Estudios. Deberán ser realizados antes del tercer mes de vida

Exámenes auditivos a recién nacidos serán obligatorios

Y paradójicamente sobre ese tema se sumergieron por ratos en un diálogo de sordos y se discutió hasta del sexo de los ángeles.

El proyecto fue aprobado por todas las bancadas y ayer mismo pasó al Senado con la intención de que se sancione rápida y definitivamente y el Poder Ejecutivo la promulgue lo antes posible. La norma en cuestión se refiere a la necesidad de detectar tempranamente problemas auditivos y, llegado el caso, aplicarle al lactante el tratamiento médico adecuado. Los estudios deberán ser realizados antes del tercer mes de vida, tanto en dependencias públicas como privadas. Todos estarán obligados. Los estudios deberán ser realizados «por otorrinolaringólogos, licenciados en fonoaudiología o en enfermería debidamente capacitados, conforme al avance de la ciencia y la tecnología para la detección temprana de la hipocausia», agrega el proyecto aprobado. El tratamiento que tuvo el articulado en el plenario no despertaba sospechas de debate político. Vamos, que se trata de la salud auditiva de los futuros uruguayos. Sin embargo -siempre hay un pero-, hubo tiempo para polemizar sobre el contenido de algunos de los artículos de la ley.
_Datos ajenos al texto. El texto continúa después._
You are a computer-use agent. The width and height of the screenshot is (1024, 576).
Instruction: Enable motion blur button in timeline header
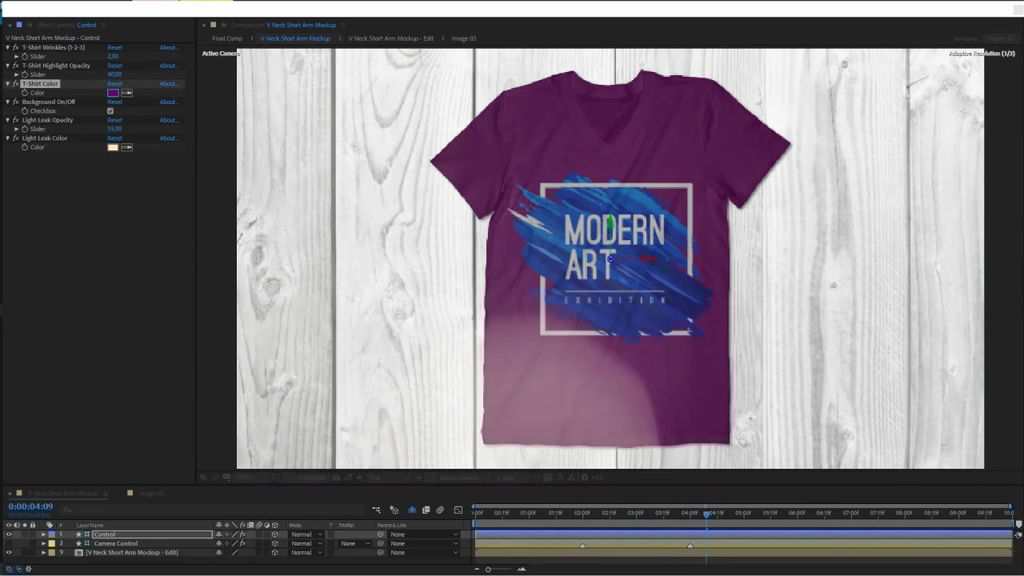pyautogui.click(x=440, y=510)
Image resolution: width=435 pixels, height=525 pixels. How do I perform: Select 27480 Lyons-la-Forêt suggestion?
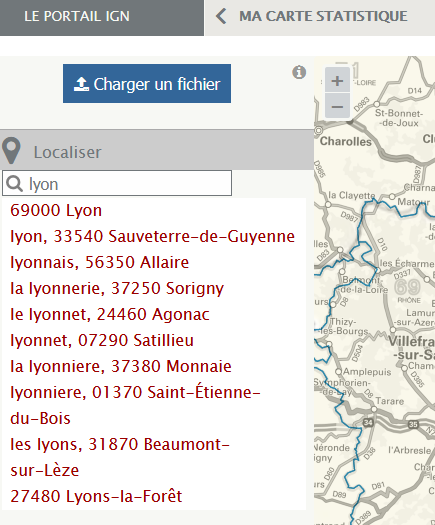(x=96, y=497)

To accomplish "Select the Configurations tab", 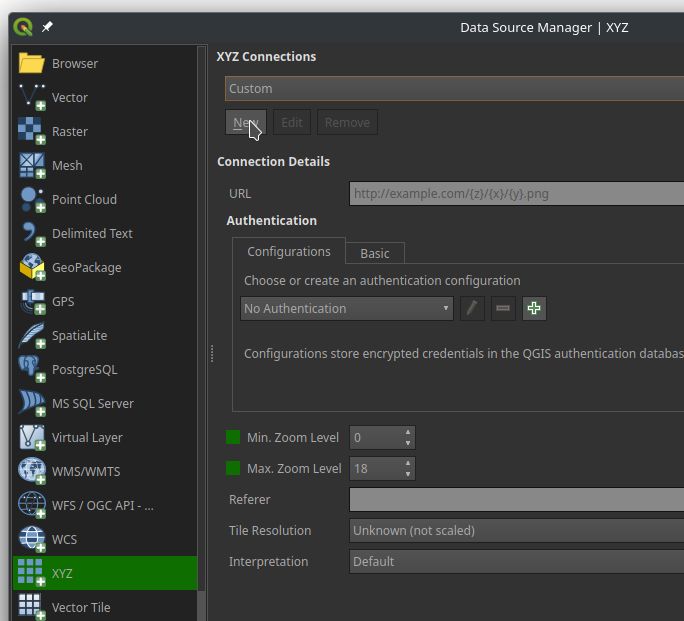I will coord(288,251).
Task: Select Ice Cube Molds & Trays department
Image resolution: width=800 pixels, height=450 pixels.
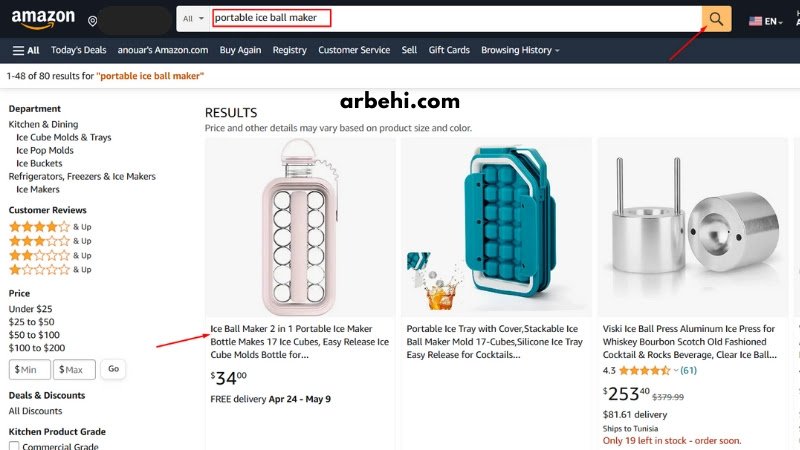Action: (x=63, y=137)
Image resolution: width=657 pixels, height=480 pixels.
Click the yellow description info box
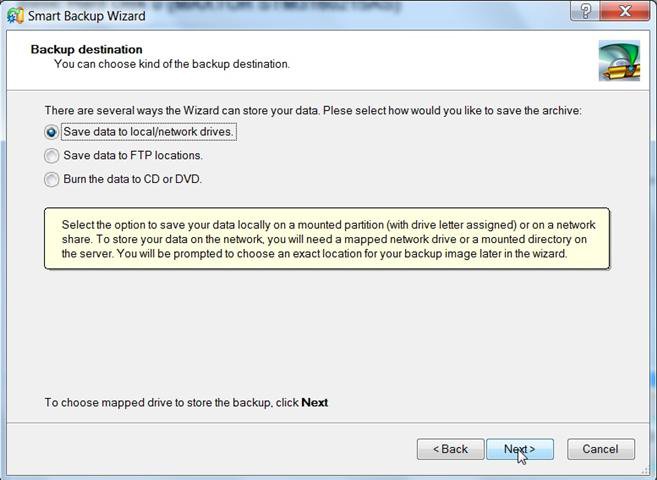tap(327, 239)
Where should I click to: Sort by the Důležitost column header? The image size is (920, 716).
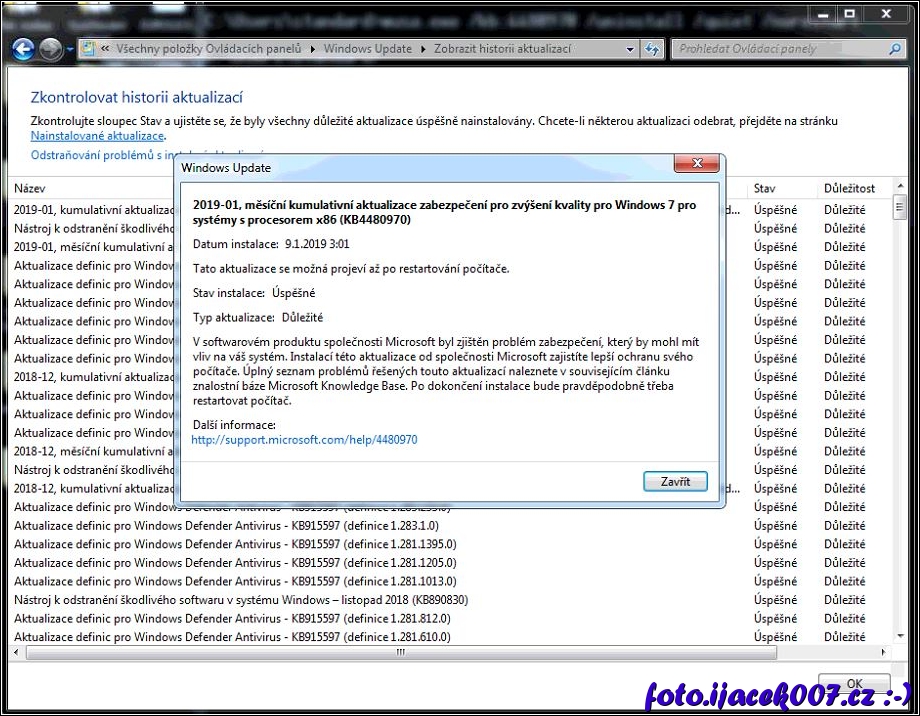point(849,188)
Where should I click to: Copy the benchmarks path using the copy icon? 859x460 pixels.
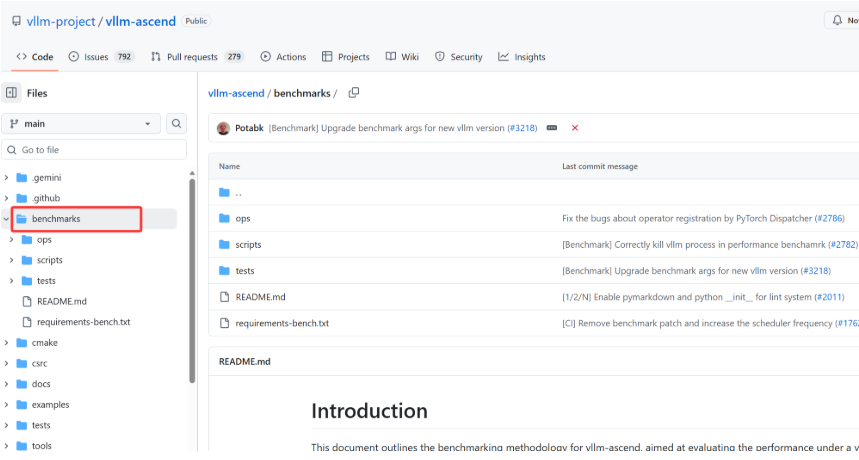coord(353,93)
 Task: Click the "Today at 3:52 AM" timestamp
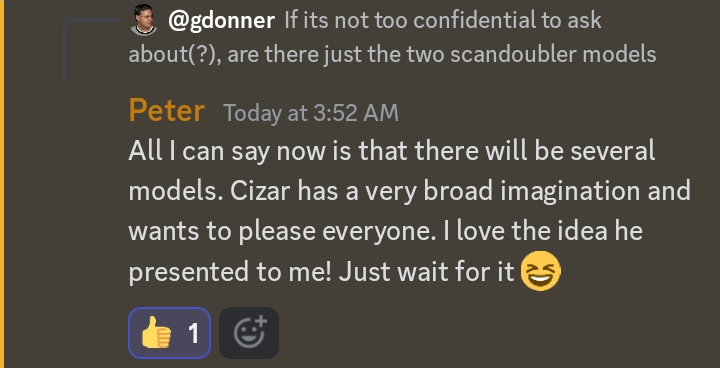[x=311, y=113]
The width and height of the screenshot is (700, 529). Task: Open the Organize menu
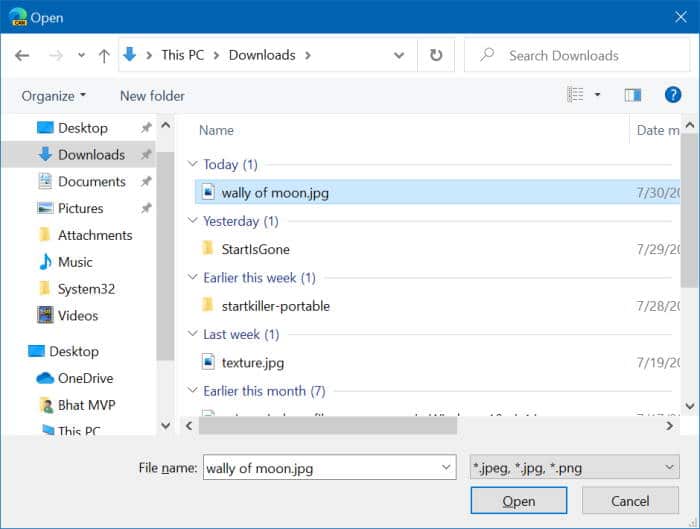(54, 96)
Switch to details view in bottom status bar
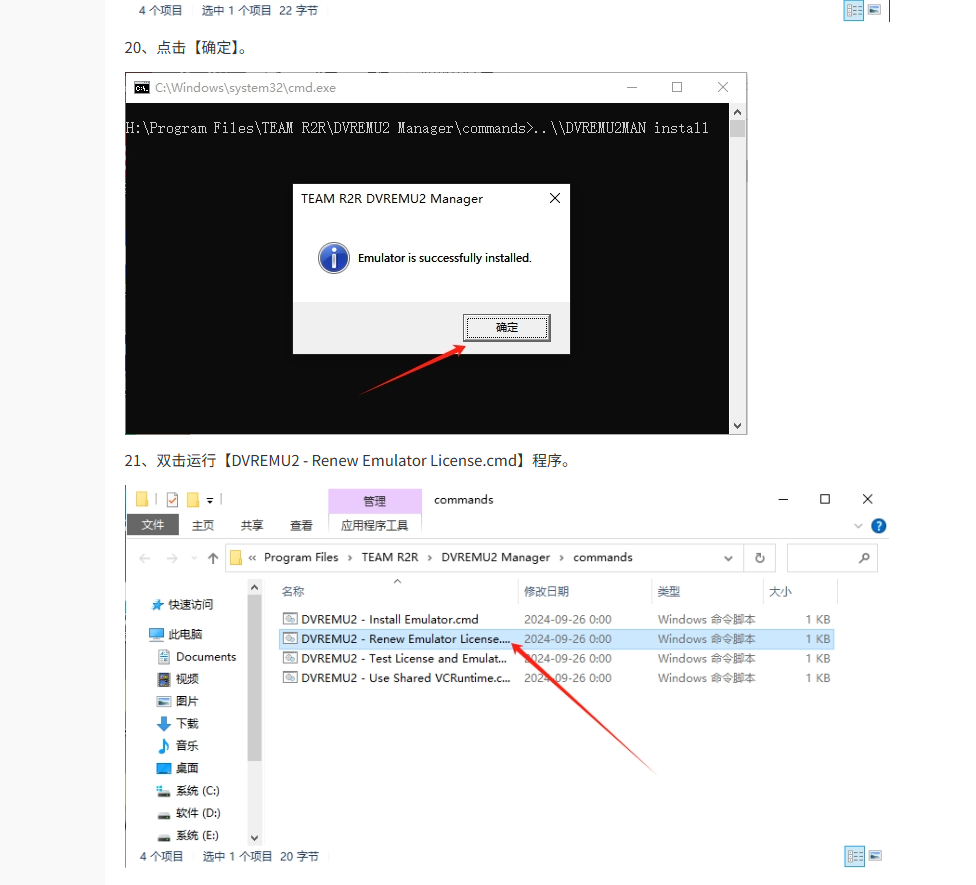This screenshot has width=976, height=885. click(854, 856)
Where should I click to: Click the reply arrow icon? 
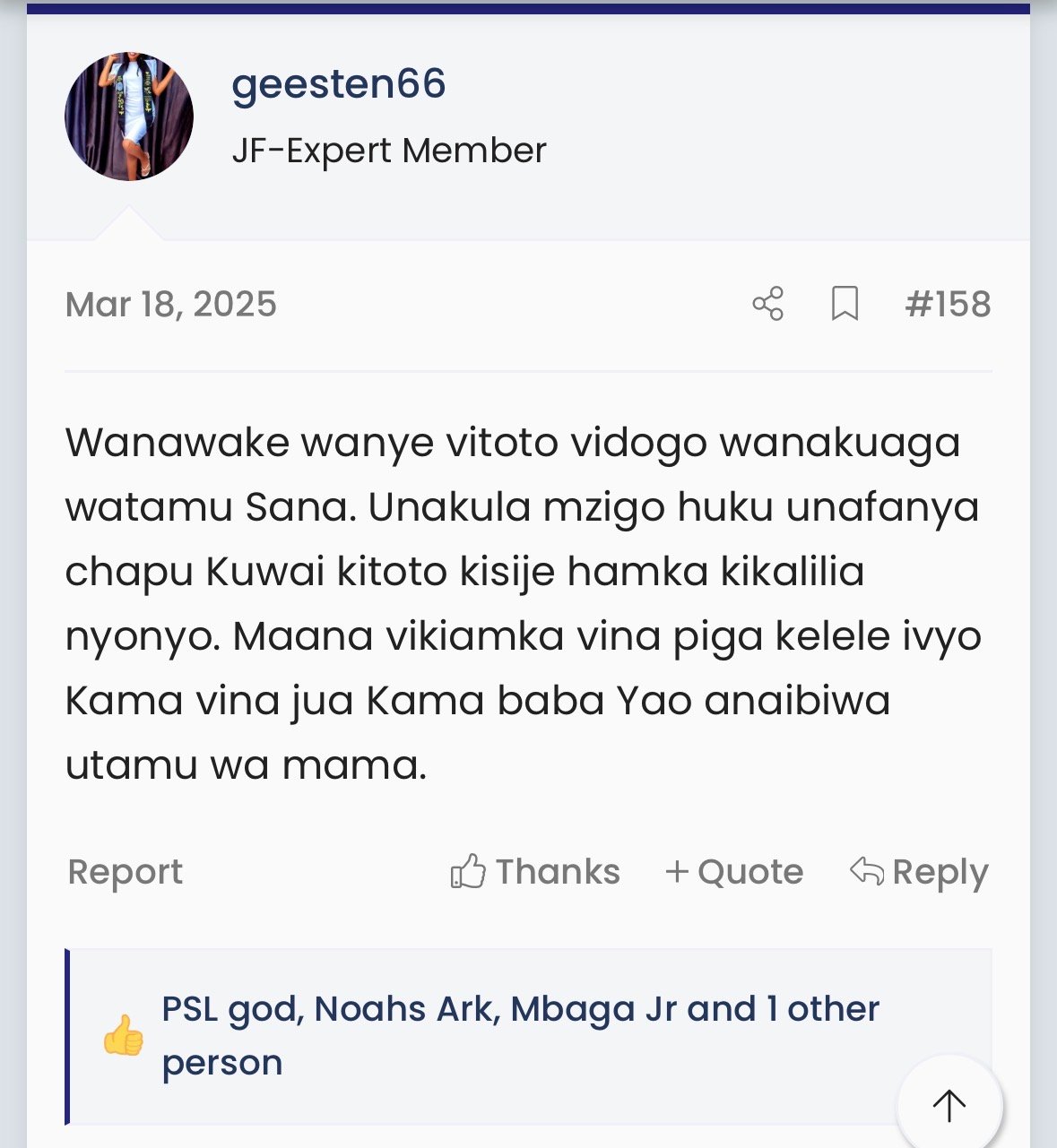click(x=867, y=870)
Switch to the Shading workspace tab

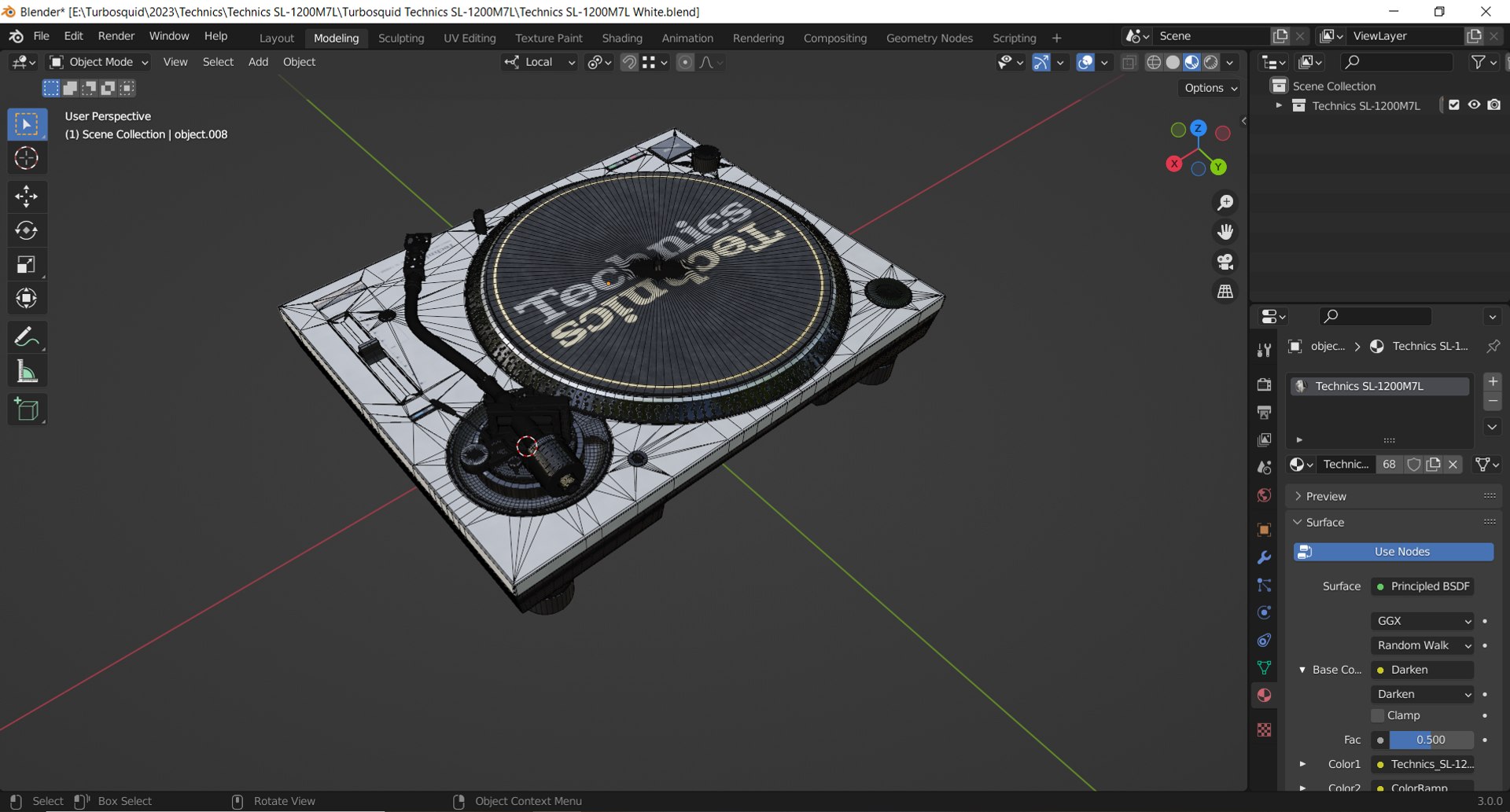(x=621, y=38)
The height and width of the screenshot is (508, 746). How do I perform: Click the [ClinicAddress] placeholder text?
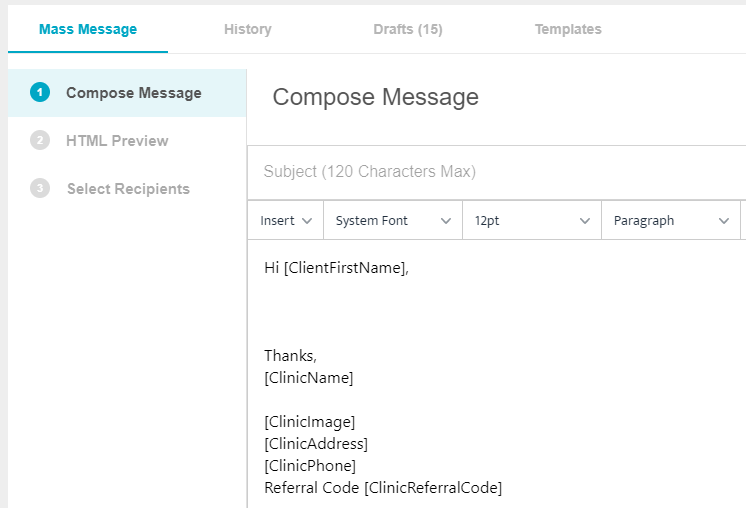(316, 444)
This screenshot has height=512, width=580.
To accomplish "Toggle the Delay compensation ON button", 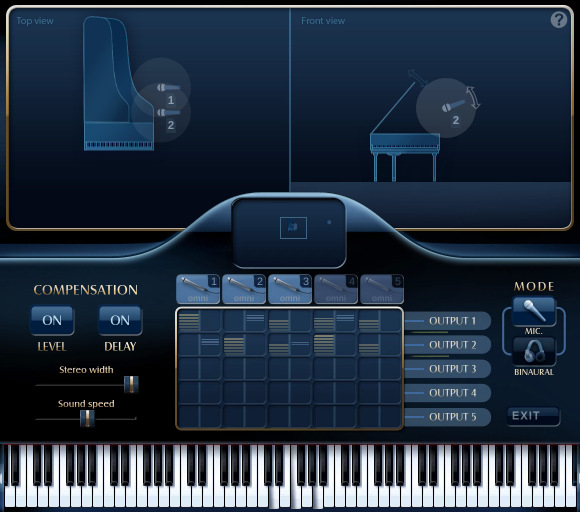I will (120, 320).
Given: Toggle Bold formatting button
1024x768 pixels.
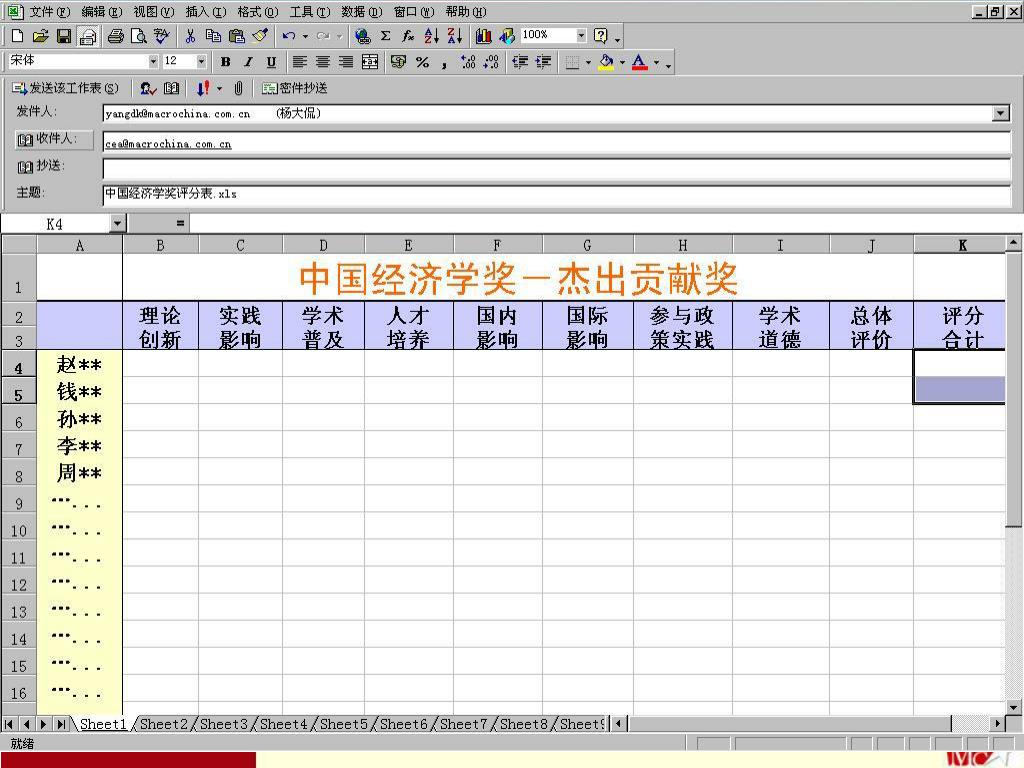Looking at the screenshot, I should click(x=225, y=62).
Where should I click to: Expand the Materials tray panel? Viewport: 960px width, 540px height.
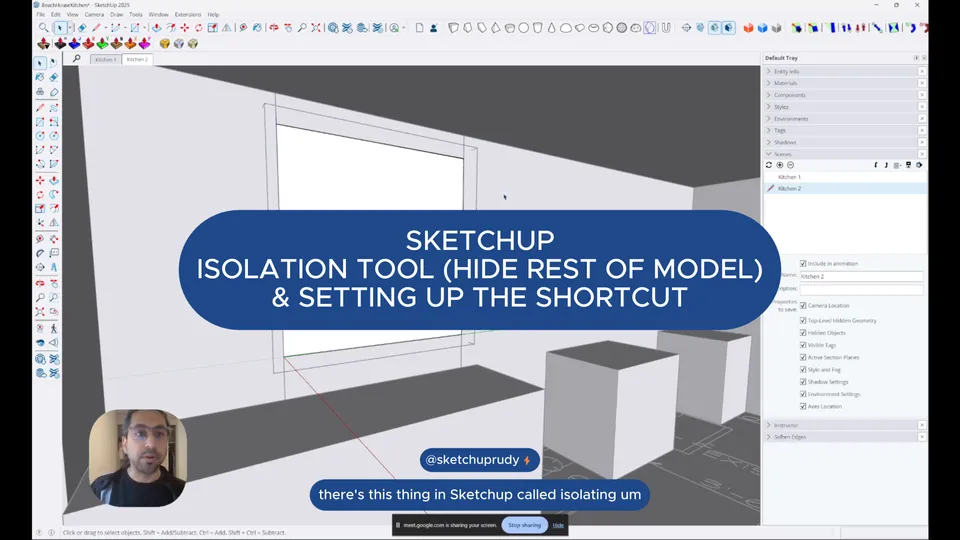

El diputado Miguel Asqueta (Alianza Nacional), el informante del proyecto, propuso en determinado momento y cuando ya no era hora para nada, eliminar la palabra «niños» de un artículo porque ya se entendía que se estaba hablando de ellos. «Declárese que todos los niños recién nacidos tienen derecho a que se investiguen las enfermedades neonatales», decía originalmente el texto y obviamente había un alarde de claridad textual: si son «niños» y encima «neonatales», son recién nacidos.

Pero no. La propuesta de Asqueta encendió la polémica entre algunos legisladores, como el colorado Tabaré Hackenbruch , en la aparente búsqueda diáfana del lenguaje.

Gustavo Bernini (Partido Socialista) quiso mediar en el debate y con espíritu salomónico recomendó sustituir «niños» por «personas» recién nacidas. No tuvo éxito.

«¿De qué estamos hablando entonces, de perros recién nacidos?», gritó por lo bajo (porque no tenía prendido el micrófono) la diputada Daniela Payssé (Asamblea Uruguay).

«¡No hablamos de perros, sino de personas!», quiso aportar aunque infructuosamente Alvaro Vega (MPP) que al ostentar además su condición de médico pensó que tenía más autoridad profesional para hablar del tema.

Luis Gallo Imperiale (Asamblea Uruguay), también médico, apeló al aggiornado discurso políticamente correcto de incluir los dos géneros: «¡pongamos niños y niñas entonces!». Algunos de sus colegas que se encontraban a sus espaldas se rieron por lo bajo. Obvio: idea eliminada. A esa altura, el presidente de la cámara, Roque Arregui, ya no tenía voz para pedir calma. Sólo se le escuchó rogar para que se pusieran de acuerdo «de una buena vez y para siempre». Hasta que pidió la palabra Jorge Orrico (Asamblea Uruguay) y una luz desde el cielo, blanca y diáfana, lo iluminó. O algo así. «Acá estamos discutiendo el sexo de los ángeles y quiero poner fin a esta discusión disparatada», gritó. Su pedido sonó como un lamento y la cordura por fin llegó. La palabra «niños» se borró del texto. Semproni (609) solicitó eliminar la lectura de los artículos «porque si no vamos a discutir hasta las comas», dijo. Fin del acto. Se cierra el telón y mutis por el foro.